3. The format of reference spreadsheets make it easy to examine papers that may have been overlooked.
4. Searching within Excel spreadsheets (use the excel Find feature, search within comments and then search for a key word) is much faster than online searches and provides much of the same information.

Limitations of reference spreadsheets:

1. The main limitation of reference spreadsheets is that they are snapshots of the literature at the time the search was made. This is primarily because search results (from the SCOPUS database) require some manual curation to correct errors in the returned search results.
2. Online search tools have many features that aid in exploring a particular topic that have not been implemented in reference spreadsheets. Some examples: HUBMED can show network maps of papers where clicking on a node takes one to related papers. GOPUBMED categorizes papers making it possible to easily see how many papers are in each category and to filter search results by a particular topic. PUBMED returns relevant related articles. SCOPUS can show which papers cite a particular paper and which papers a particular paper cites.
3. The online spreadsheet is viewable by all but the downloadable spreadsheet (with more features) requires Microsoft Excel 2007 and has the functionality of Excel 2007.

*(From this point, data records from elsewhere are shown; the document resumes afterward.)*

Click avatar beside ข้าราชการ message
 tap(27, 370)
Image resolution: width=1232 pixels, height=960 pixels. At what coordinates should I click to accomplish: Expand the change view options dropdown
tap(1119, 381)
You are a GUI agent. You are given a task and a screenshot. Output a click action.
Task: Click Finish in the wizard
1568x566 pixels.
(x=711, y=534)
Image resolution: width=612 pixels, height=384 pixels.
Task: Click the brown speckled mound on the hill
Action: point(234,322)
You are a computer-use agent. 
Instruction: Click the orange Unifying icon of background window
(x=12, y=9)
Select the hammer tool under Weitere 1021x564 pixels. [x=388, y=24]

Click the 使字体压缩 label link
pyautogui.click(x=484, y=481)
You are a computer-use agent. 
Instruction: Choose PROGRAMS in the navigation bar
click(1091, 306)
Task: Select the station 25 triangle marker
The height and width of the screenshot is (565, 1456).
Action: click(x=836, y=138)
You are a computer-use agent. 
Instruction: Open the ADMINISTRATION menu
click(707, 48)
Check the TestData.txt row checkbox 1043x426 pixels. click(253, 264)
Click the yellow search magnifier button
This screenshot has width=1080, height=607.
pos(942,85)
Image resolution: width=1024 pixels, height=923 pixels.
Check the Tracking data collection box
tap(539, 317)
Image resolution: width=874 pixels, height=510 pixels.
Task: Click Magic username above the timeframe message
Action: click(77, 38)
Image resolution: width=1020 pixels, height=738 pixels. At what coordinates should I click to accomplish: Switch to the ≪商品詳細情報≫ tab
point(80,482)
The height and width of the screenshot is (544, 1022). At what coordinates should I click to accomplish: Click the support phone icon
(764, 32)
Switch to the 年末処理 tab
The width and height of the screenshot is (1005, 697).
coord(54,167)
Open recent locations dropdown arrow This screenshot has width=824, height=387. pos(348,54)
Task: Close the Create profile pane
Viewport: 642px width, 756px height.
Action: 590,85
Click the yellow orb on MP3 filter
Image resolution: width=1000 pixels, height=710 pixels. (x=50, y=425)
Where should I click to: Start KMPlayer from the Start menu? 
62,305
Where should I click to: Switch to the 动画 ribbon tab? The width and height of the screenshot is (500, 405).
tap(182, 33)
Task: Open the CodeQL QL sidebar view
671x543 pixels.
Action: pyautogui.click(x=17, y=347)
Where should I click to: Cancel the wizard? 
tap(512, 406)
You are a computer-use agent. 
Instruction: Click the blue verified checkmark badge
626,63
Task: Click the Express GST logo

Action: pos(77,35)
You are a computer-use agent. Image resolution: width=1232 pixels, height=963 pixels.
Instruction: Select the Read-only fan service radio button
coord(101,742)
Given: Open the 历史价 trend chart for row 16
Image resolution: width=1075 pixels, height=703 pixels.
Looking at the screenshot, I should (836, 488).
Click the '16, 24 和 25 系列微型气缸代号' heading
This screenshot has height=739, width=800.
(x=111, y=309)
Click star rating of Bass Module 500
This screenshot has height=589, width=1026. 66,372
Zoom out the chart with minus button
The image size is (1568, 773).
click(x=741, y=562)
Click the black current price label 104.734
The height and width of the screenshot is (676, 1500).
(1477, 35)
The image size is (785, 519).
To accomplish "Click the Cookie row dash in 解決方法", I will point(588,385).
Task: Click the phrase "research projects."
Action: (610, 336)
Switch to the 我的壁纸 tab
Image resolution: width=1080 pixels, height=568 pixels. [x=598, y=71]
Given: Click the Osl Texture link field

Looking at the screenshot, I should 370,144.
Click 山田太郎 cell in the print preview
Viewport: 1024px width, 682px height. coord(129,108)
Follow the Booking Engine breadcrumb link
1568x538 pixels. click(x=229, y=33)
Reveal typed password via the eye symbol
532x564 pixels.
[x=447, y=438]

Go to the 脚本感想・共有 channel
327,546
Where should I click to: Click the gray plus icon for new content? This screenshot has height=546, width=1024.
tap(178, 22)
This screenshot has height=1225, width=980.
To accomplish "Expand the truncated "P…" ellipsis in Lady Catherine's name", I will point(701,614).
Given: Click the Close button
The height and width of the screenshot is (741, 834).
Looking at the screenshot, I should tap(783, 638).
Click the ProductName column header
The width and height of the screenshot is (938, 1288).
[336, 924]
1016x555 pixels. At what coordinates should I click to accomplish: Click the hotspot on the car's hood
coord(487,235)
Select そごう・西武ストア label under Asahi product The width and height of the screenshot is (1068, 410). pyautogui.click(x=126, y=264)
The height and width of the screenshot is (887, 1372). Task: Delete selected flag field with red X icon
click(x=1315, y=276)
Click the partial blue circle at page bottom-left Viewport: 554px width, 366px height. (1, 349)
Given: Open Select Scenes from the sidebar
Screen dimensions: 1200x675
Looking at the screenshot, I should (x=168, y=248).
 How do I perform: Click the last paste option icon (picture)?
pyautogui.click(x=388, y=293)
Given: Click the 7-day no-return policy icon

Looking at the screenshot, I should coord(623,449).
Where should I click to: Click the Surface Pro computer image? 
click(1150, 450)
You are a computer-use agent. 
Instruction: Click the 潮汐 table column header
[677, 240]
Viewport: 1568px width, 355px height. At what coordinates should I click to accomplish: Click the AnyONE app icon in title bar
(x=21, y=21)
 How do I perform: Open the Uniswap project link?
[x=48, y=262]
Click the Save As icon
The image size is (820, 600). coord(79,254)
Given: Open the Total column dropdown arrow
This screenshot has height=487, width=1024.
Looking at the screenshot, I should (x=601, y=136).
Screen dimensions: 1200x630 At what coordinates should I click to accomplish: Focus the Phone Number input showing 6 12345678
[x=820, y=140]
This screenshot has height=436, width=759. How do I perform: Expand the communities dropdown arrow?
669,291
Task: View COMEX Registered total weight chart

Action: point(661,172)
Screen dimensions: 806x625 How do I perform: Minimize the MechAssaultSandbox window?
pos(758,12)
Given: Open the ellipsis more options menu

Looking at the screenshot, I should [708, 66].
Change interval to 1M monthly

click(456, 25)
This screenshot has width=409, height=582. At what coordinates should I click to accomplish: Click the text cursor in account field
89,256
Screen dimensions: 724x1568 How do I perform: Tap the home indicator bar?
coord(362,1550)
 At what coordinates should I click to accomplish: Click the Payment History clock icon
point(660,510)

Features of reference spreadsheets:

1. The rows of the spreadsheet are the corresponding authors. The columns are publication year. The number in each cell is the number of times a paper has been cited as of the search date.
2. The author list is sorted by total paper citations of a given author from highest to lowest.
3. The borders of the cell refer to whether a paper is an article (black border) or review (red border). Papers that are not reviews or articles don’t have a border.
4. Activating or mousing over a cell allows a researcher to view the paper title, full author list, publication journal and page, abstract and author affiliation.
5. Activating a cell (macros need to be enabled for this to work) turns on a comment box that has links to PUBMED and SCOPUS.
6. Activating a cell with a mouse or keyboard will automatically highlight the cell.
7. It is possible to Note specific papers using the Note feature.
8. It is possible to search within spreadsheets using the Excel Find feature.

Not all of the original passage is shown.